SummitBridge pounced.
“This case is a thinly disguised scheme by insiders of the Debtor designed to freeze out the Debtor’s prepetition secured lender who is owed more than $25,000,000,” SummitBridge attorneys wrote.
SummitBridge noted that under the plan, Butch and Sundance, which was owned by the Taggarts, would loan money to ECS, which was owned by the Taggarts. ECS would then use some of the money to pay rent on the Mesquite, Texas and Stockton properties, which were owned by ECS Big Town LLC and Sinclair Partners LLC, companies also owned by the Taggarts.
James Taggart later wrote that “it was never our intent or strategy to not disclose” in the filing their relationship to the lender. As owners of the two largest ESC properties, the Taggarts had been asked to provide financing, and they agreed to, he wrote. “We believed the Debtor was worth saving,” he stated.
The lack of disclosure drew a tongue-lashing from Robert Bardwil, the bankruptcy court judge.
“I really only conclude at this point that there’s been skullduggery or incompetence, and that’s really troubling to the court,” Bardwil said during a May 1 hearing. He later approved only a $100,000 emergency loan from Butch and Sundance to ECS.
The former ECS employee suggested that the Taggarts were simply outmatched in bankruptcy court. “They had no experience in bankruptcy,” the source said. “And they were on the other side of the table [from] somebody who that’s what they do for a living.”
Last-minute purchase offers rejected
Hope of saving the company wasn’t extinguished, but time was running short.

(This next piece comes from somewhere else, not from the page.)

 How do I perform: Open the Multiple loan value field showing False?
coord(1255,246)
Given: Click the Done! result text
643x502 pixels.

On May 8, Bardwil appointed lawyer Donald Gieseke of Reno, Nev. to serve as trustee overseeing ECS. Gieseke made clear his goal was to find a “reasonably soft landing” in the case. He tried to sell the still-operating company.
Another nationwide e-scrap company, Regency Technologies, expressed an interest in buying ECS, although Gieseke wrote that it wasn’t a formal offer. Documents show the offer was worth at least $3.9 million and as much as $5 million.

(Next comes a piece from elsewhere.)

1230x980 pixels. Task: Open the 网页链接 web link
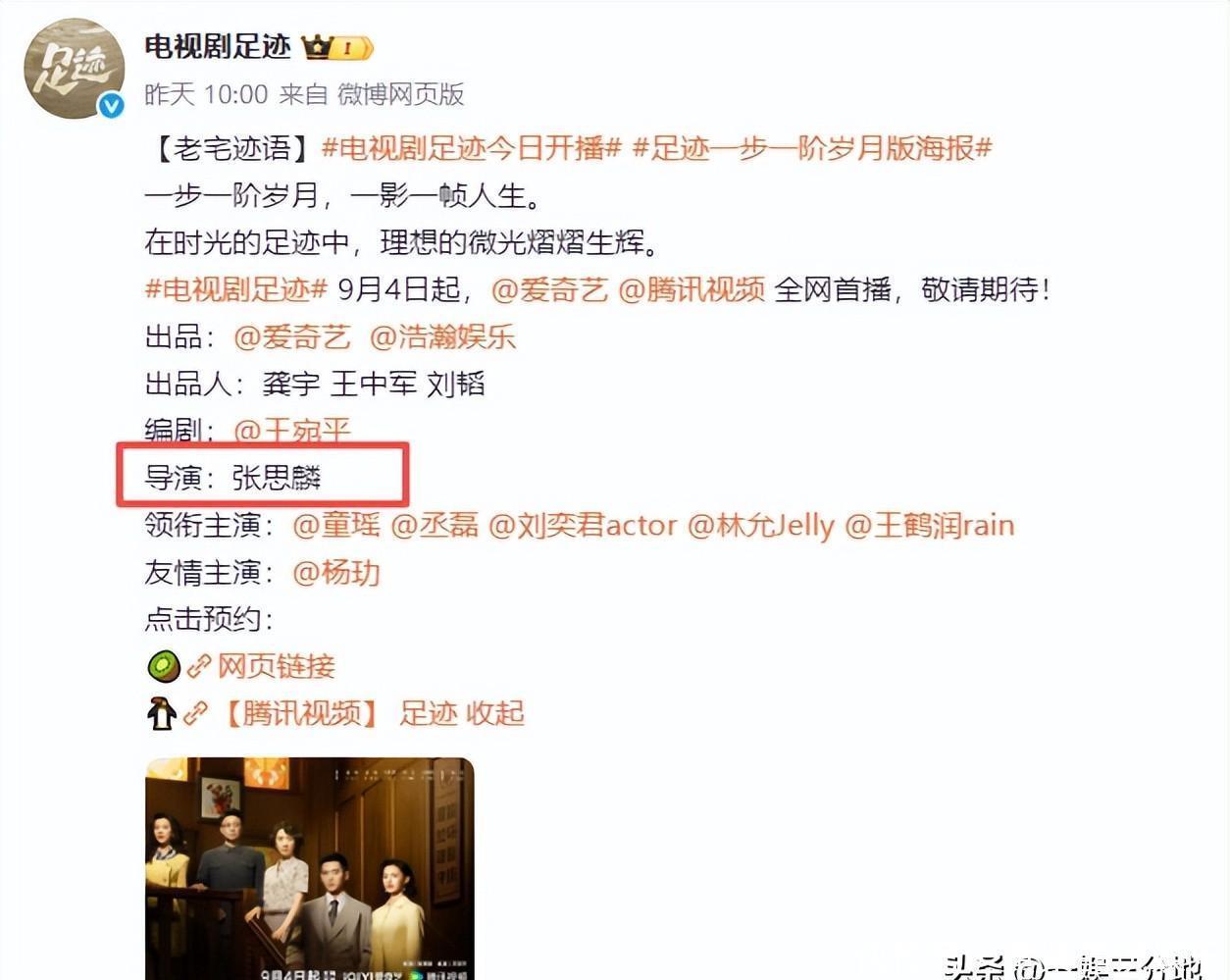click(276, 666)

James Taggart laid the blame for the deal not going through on SummitBridge. The fund “would not agree, apparently simply because that purchaser would have needed to rent the warehouses owned by entities in which my brother and I have a controlling interest.”

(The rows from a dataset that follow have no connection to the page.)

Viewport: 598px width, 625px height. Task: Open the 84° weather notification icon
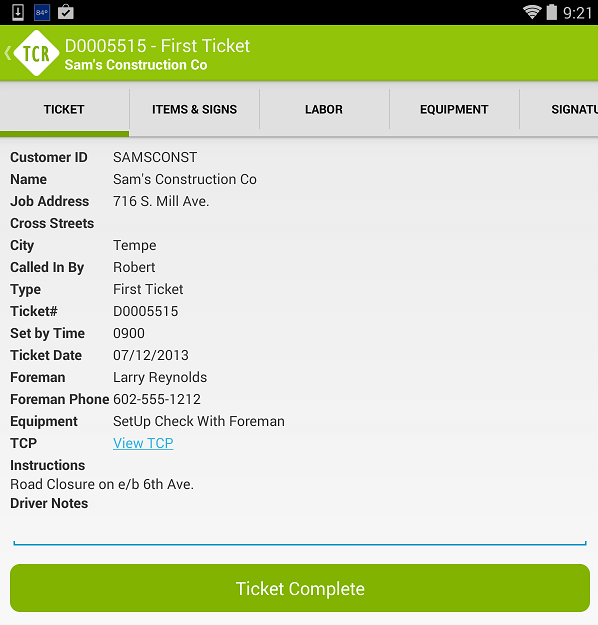pyautogui.click(x=42, y=12)
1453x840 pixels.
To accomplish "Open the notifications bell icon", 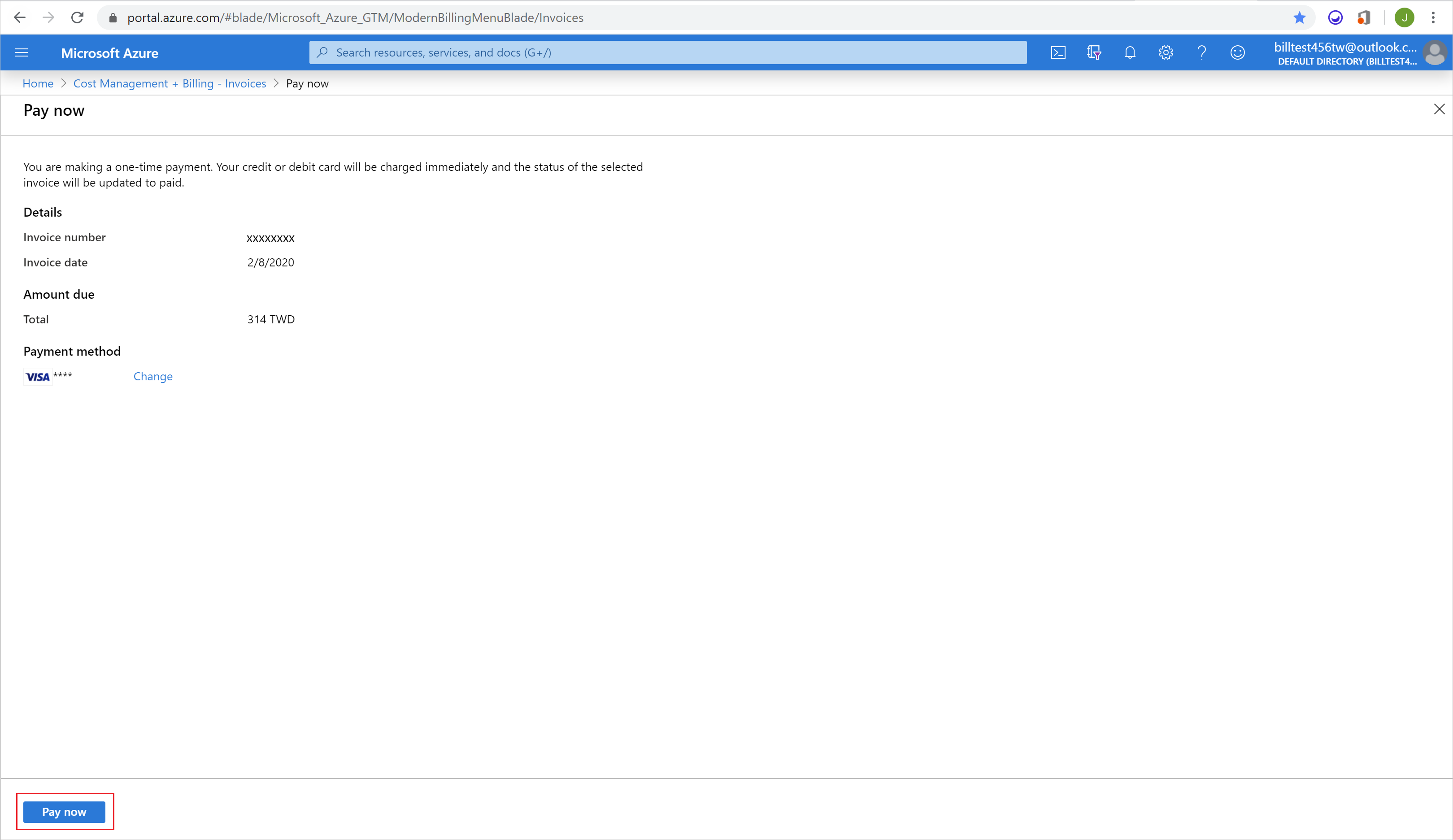I will (x=1130, y=52).
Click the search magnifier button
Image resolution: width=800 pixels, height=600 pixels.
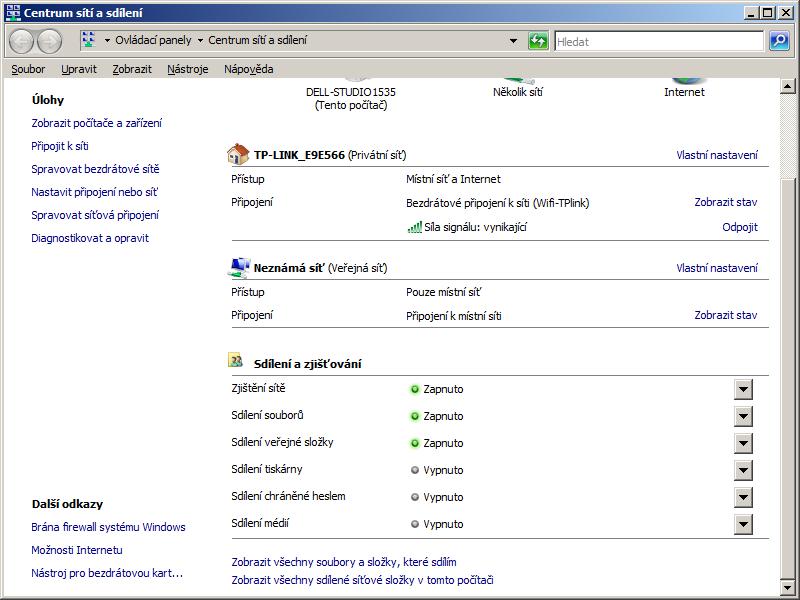779,41
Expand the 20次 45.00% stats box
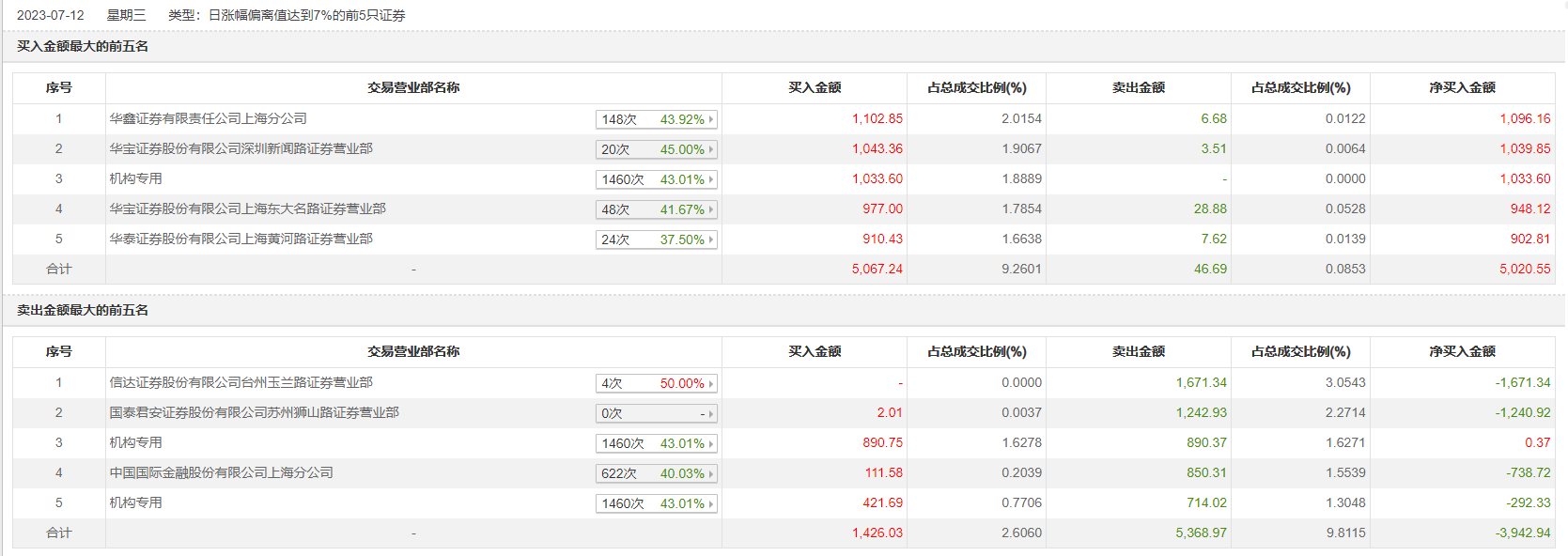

By the end of June, Gieseke received a formal offer from ECS insiders to buy the company, but it wasn’t acceptable to SummitBridge. Thomas Willoughby, Gieseke’s attorney, said during a June 29 hearing the offer was “weak” and would have involved waiving claims against ECS’ owners. It also didn’t provide upfront cash for SummitBridge, he said.
Gieseke wanted more time to try to sell the company, but ECS was running at a loss of between $300,000 and $500,000 per week, and the unpaid administrative liabilities were piling up. SummitBridge had a secured claim on ECS cash and most all of ECS’ other assets.
During the June 29 hearing, Willoughby told the judge that “at the end of the day, it’s up to the secured creditor whether they’re going to eliminate those jobs or not at this stage and hold an auction for the equipment.”
The answer from SummitBridge’s attorney Tom Mouzes was clear: “We think wind down is appropriate at this point.”
Hearing that, Judge Bardwil approved ECS’ immediate closure.
The news came as a surprise to industry players outside the company.
“I just think it’s important that we all recognize that if it could happen to ECS, it could happen to anybody,” Jonathan King of TV manufacturer TCL North America said on-stage at the 2018 E-Scrap Conference a few months after the closure. To him, the episode reinforced the need for OEMs to fully examine the financial health of companies they do business with.
“The due diligence now that you need to do to make sure that you’re dealing with a company that you really truly want to work with has just become that much more complicated in an industry that’s already, I think, pretty complicated,” King said.